◆ Text to read:
----------------------------------------
Why We’re Going

Workers explain why they are mobilizing for the Southern Workers Assembly

Barbara Edgecomb

Barbara Edgecomb
Charlotte, NC

UE150,NC Public Service Workers Union
Sanitation worker
City of Charlotte
2% union density

Main issues:

  • denial of collective bargaining rights
  • low wages
  • unjust disciplines
  • long work hours
  • dangerous work
  • no representation rights or payroll deduction

Quote:

“We are overworked and underpaid. We just wanna be treated fair across the board. On Monday August the 6th we are gonna take signs down town to Government Center, City Hall about our working conditions and unfair treatment. We will repeat this every Monday until we get justice and make sure our voice is heard at the Southern Workers Assembly”.


Ken Riley

Ken Riley
Charleston, SC
President of South Carolina AFL-CIO
President of ILA local 1422
Vice-President of ILA international
3.4% union density

Quote:

“This year, the state was trying to strengthen the Right-to-work laws. Everything that was originally in there that was very harmful got stripped from the bill. It first passed the House, but when it got back to the Senate, we were there to express our concerns and raises issues of legality and constitutionality. For instance, they tried to strip and nullify Project Labor Agreements in S.C. but we showed this will be big problem with Federal government. We got them to make a motion to strike that from the bill. Another part of the bill was on the reporting requirement. There are federal requirements already and the states cannot require more reporting than this. Everything in there that would cripple us was stricken down. They want us to report our membership list and now forget about it, that is not going to happen. We counted it as a great success.”

“We are currently in contract negotiations and got over two major hurdles. We got over discussion on automation which is a very serious area of the contract. The way that technology comes in now they have hand held computers but these still allow jobs. There is another type of automation that totally eliminates jobs, for instance check-out counters at grocery stores. This career-ending automation displaces workers. We are making sure the impacted are taken care of, even though long-term there will be no replacement for the jobs. So down the road it will catch up with the workforce. I am trying to tax the automation itself so that automation becomes unattractive. Part of what I am trying to do is to make it too expensive to ship to an automated facility. I am starting to make sure those things are in the contract.”


Jaribu Hill

Jaribu Hill
Human Rights Defender
Mississippi Workers’ Center for Human Rights
Greenville, MS

Quote:

“The Southern Workers’ Assembly is long overdue!!! It is absolutely the most important gathering of workers rights organizers, workers,activists and human rights defenders. As we watch the political footballs being passed from one side of the aisle to the other, we know that working people must take power. We cannot rely upon any part of the decaying machine that rolls over the hopes and aspirations of millions of workers and their families, while greasing the cogs of profit and exploitation. We must stand together, assemble, plan, organize and win!!!! Meet us in Charlotte and march under the banner of justice!!! Come to the assembly and develop strategies to move the Southern struggle forward!!! The people united, will never be defeated!!!!! What about a Labor Party????”.
----------------------------------------
◆ Provided records:
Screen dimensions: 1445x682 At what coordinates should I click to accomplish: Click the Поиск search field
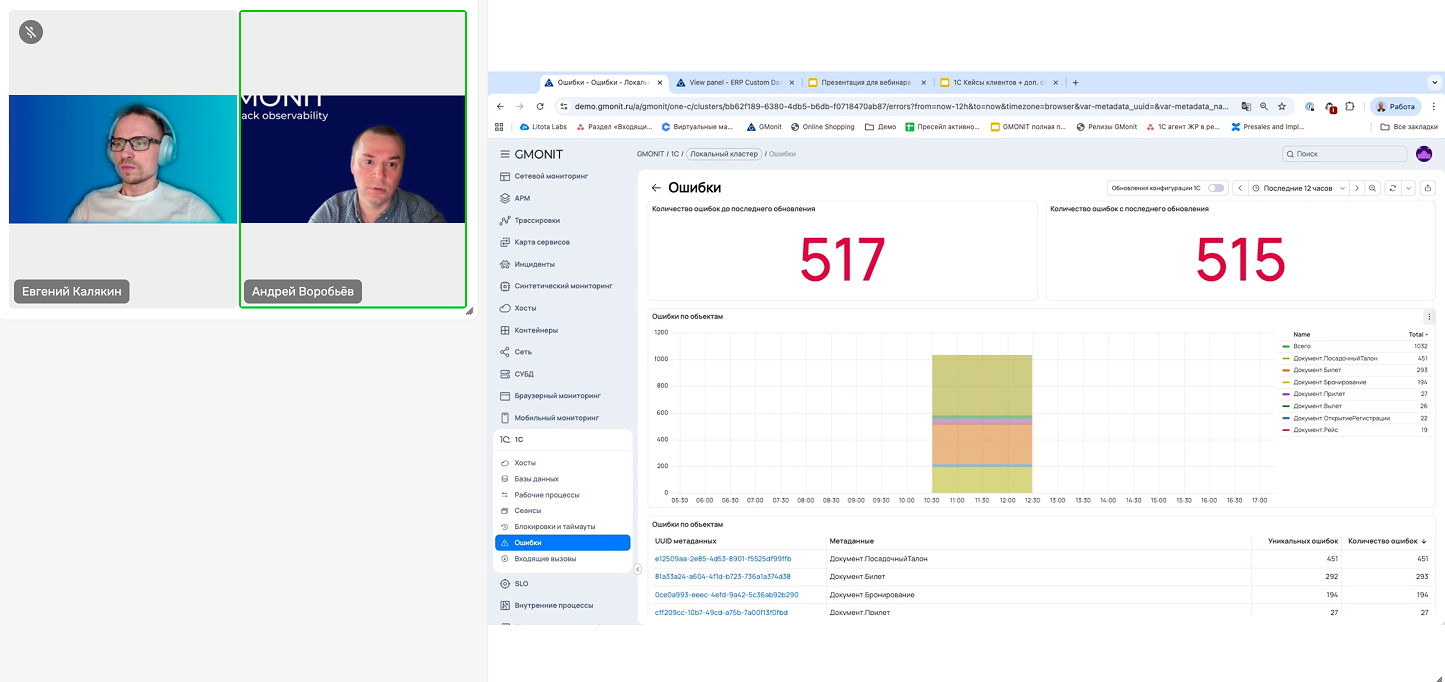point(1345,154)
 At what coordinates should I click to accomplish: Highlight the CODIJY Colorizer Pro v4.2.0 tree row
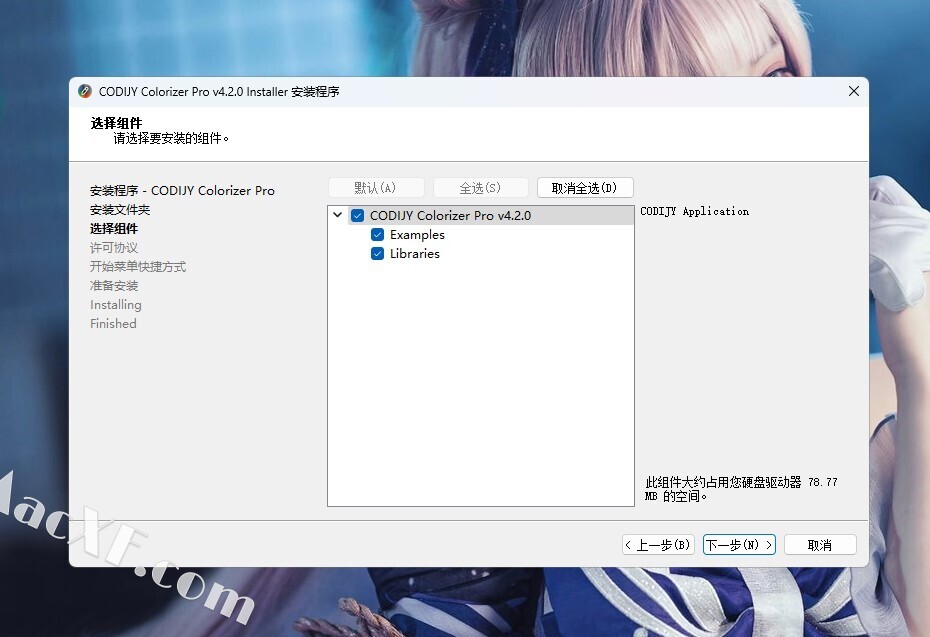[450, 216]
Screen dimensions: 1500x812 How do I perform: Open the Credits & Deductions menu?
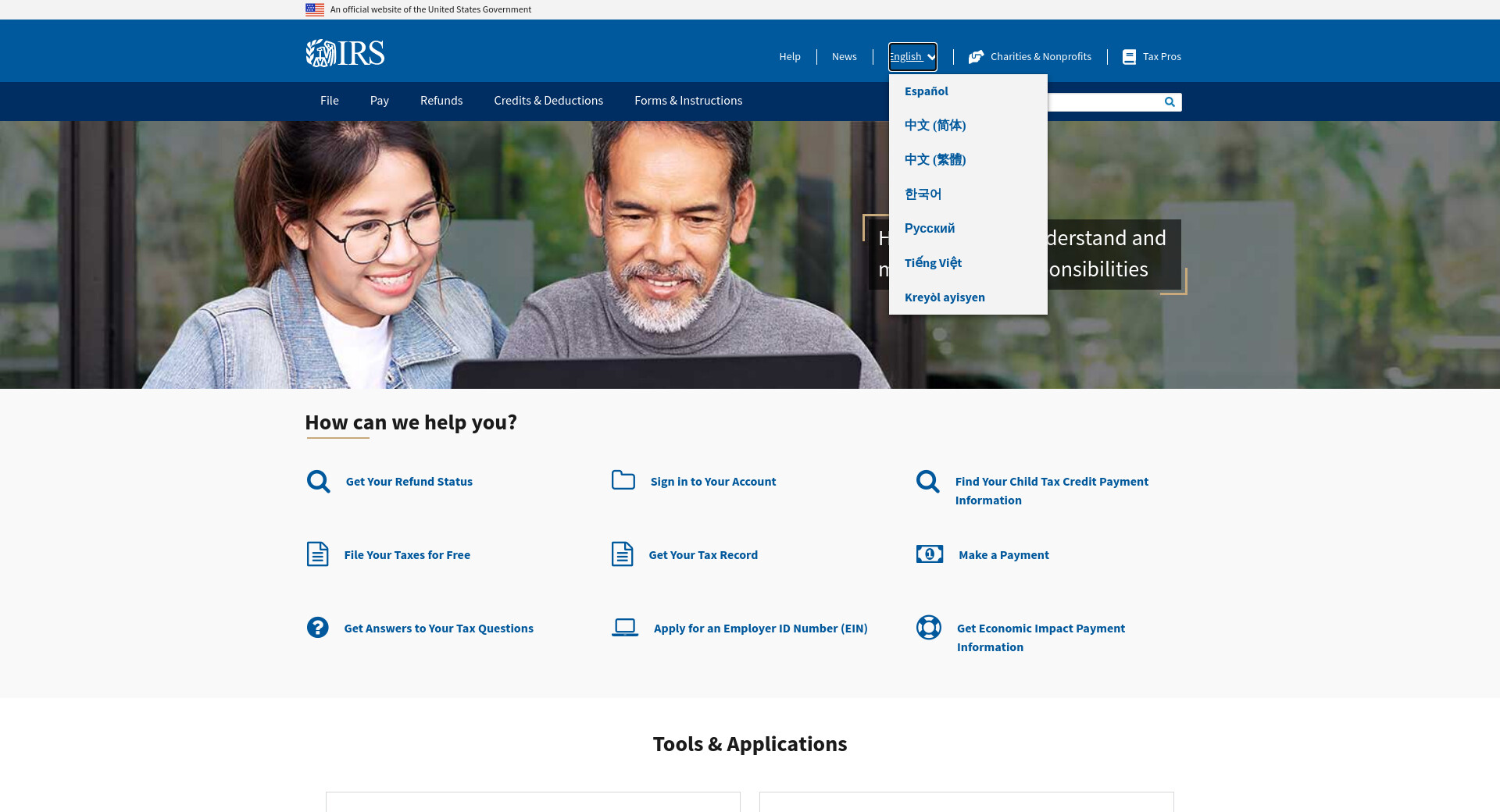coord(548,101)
----------------------------------------
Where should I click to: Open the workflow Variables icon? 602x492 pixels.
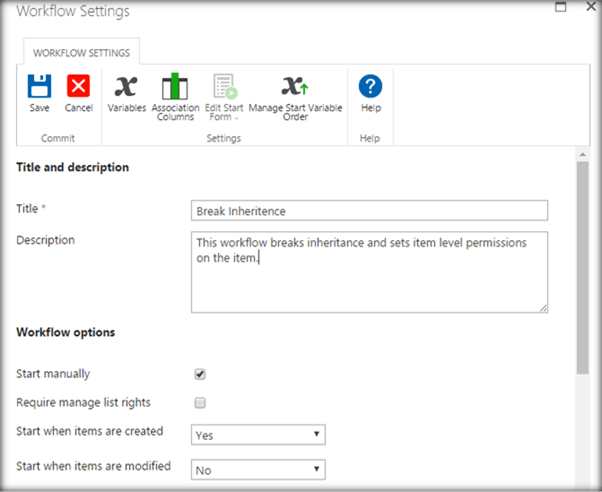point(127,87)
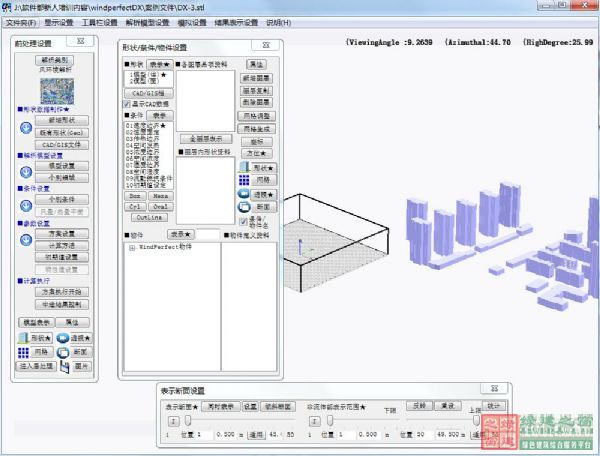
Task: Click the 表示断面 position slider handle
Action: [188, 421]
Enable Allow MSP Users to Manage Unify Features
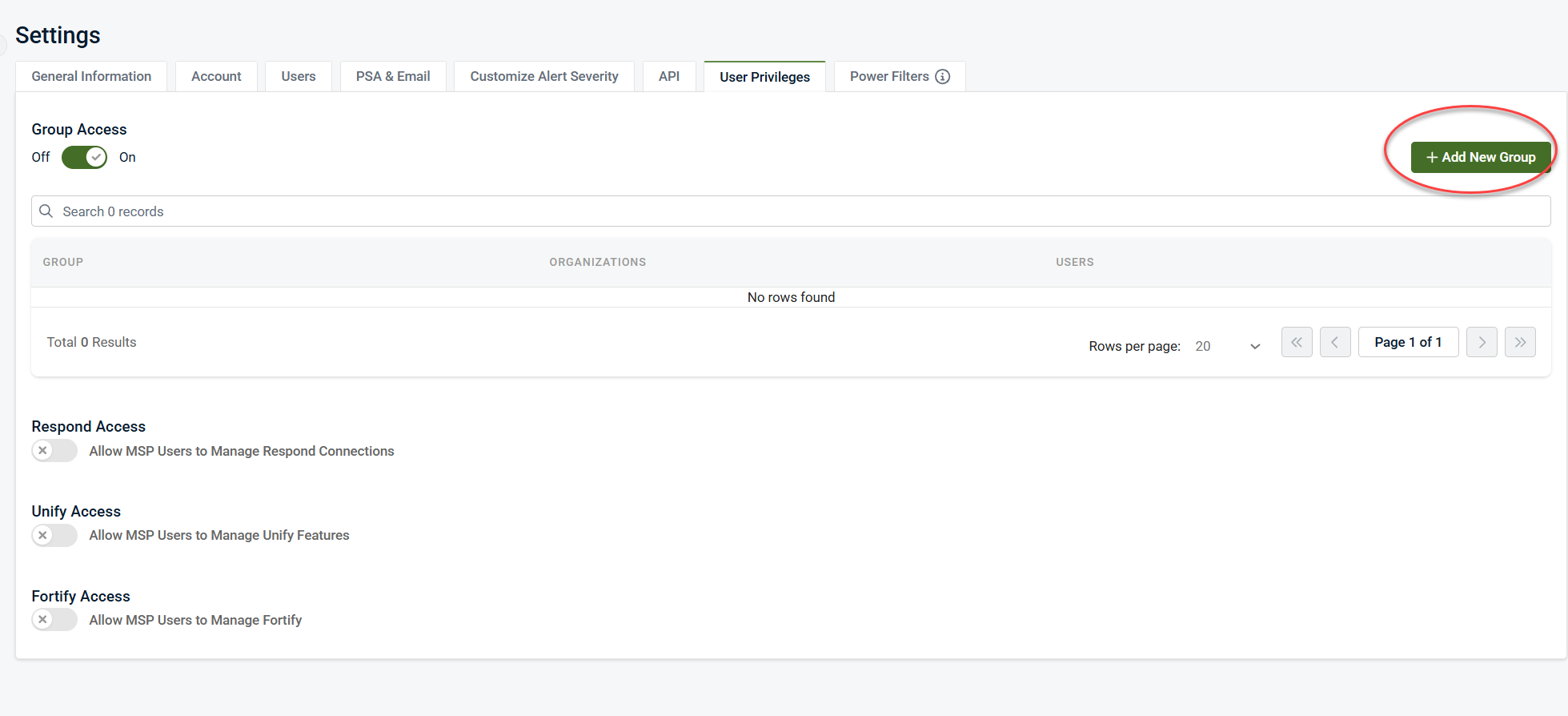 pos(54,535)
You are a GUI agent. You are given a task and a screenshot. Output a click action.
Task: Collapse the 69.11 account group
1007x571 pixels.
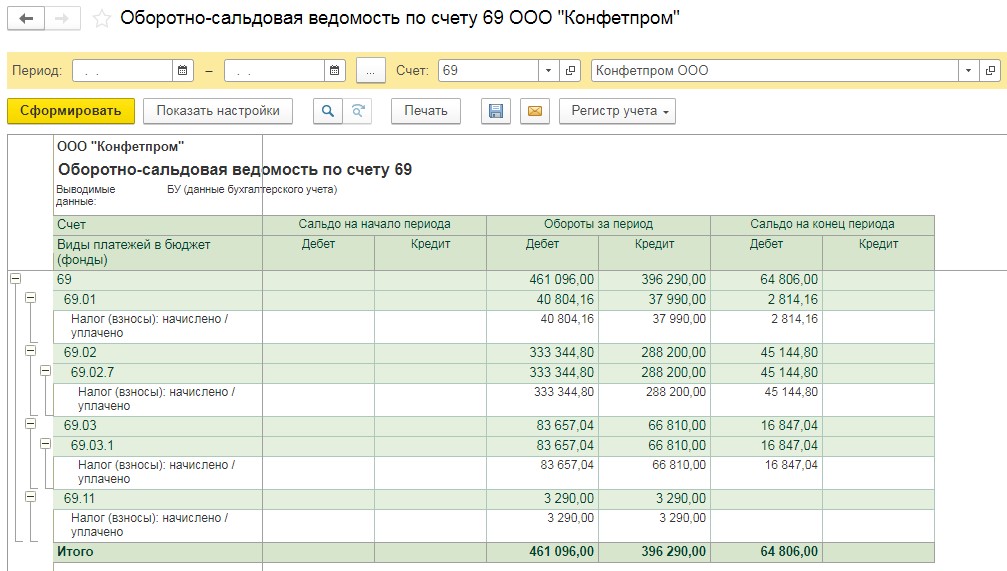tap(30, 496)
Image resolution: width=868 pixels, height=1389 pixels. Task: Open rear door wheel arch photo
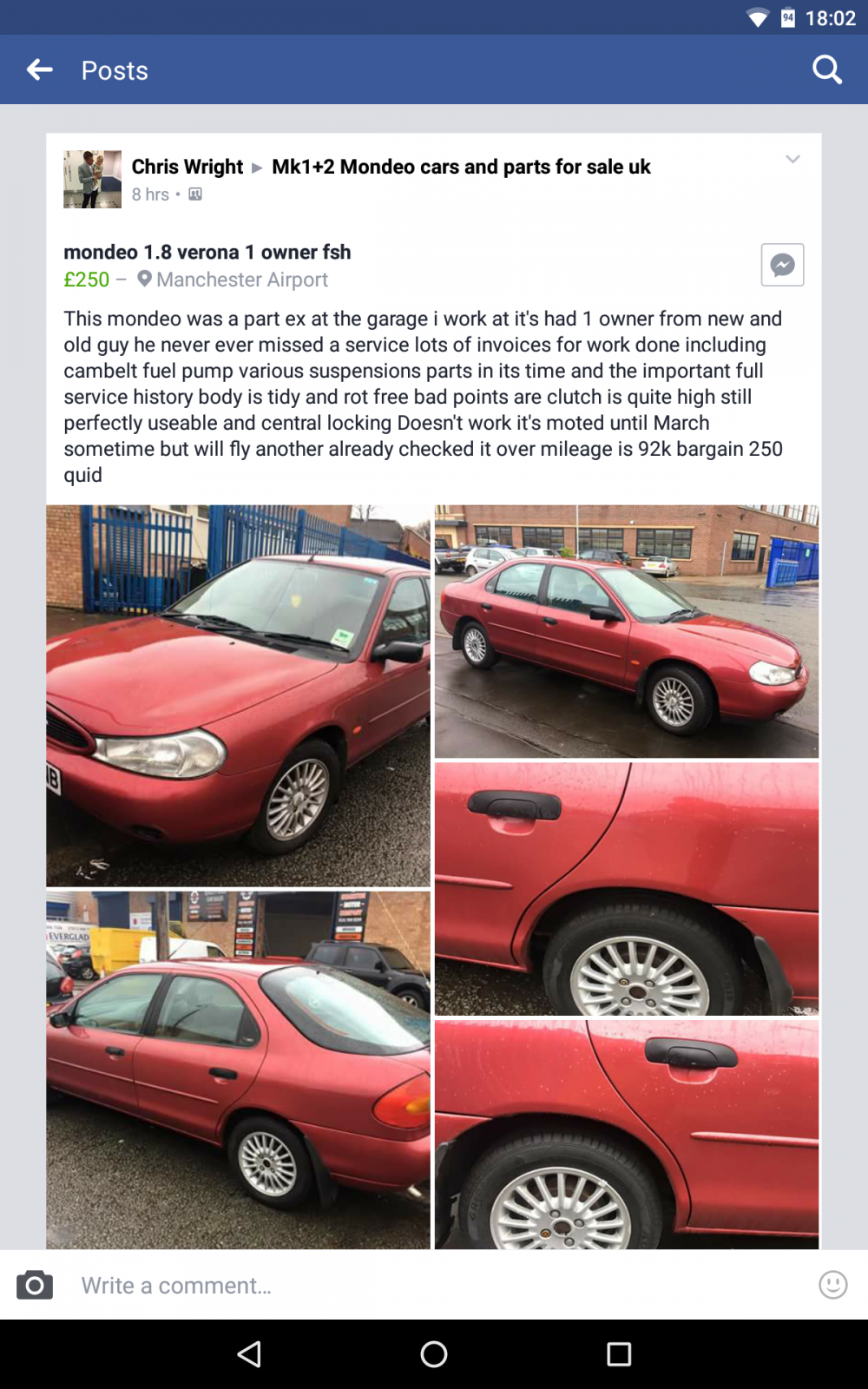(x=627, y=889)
----------------------------------------
◆ Jobs:
1) In the Southern Workers Assembly text, what job does Barbara Edgecomb hold?
2) Continue the Southern Workers Assembly text from its final line.

◆ Responses by task:
1) She is a sanitation worker for the City of Charlotte.

2)
Charlie Daniels

Charlie Daniels
Raleigh, NC
NC Department of Highways
Transportation worker                     UE150, NC Public Service Workers Union

Main issues:

  • denial of collective bargaining
  • favoritism
  • low wages
  • lack of job advancement
  • privatization
  • budget cuts

Quote:

“We have right-to-work laws. I think it effects people because they are afraid to join the union and think they will get fired and get in trouble. Totally different than from up north. The guys were not given the test and we stay stagnant and never get promotions. A couple times when we did have snow, we had to load the trucks with salt. We often just gotta sit there and wait because you haven’t had any training on the loader. I found that crazy. At the Southern Workers Assembly we especially need to demand collective bargaining for all workers.”


Patrick and Wilma

Patrick Brown & Wilma Nedrick
Petersburg, VA
State mental health workers
UE local 160
Virginia Public Service Workers Union
Union density: around 6%

Main issues:

  • denial of collective bargaining
  • privatization
  • understaffing
  • downsizing
  • low wages

Quote:

“State mental health workers responded to closures of 4-5 Department of Behavioral Health and Developmental Services centers and attempts to privatize in central Tidewater and Northern Virginia. People are pushing back against the state’s attempt to increase tolls on state highways. At the Southern Workers Assembly we want to talk about our campaign for a Mental Health Workers Bill of Rights and our fight for public sector collective bargaining rights. One big issue for state workers is our retirement plan and not having wage increase in last 6 years.”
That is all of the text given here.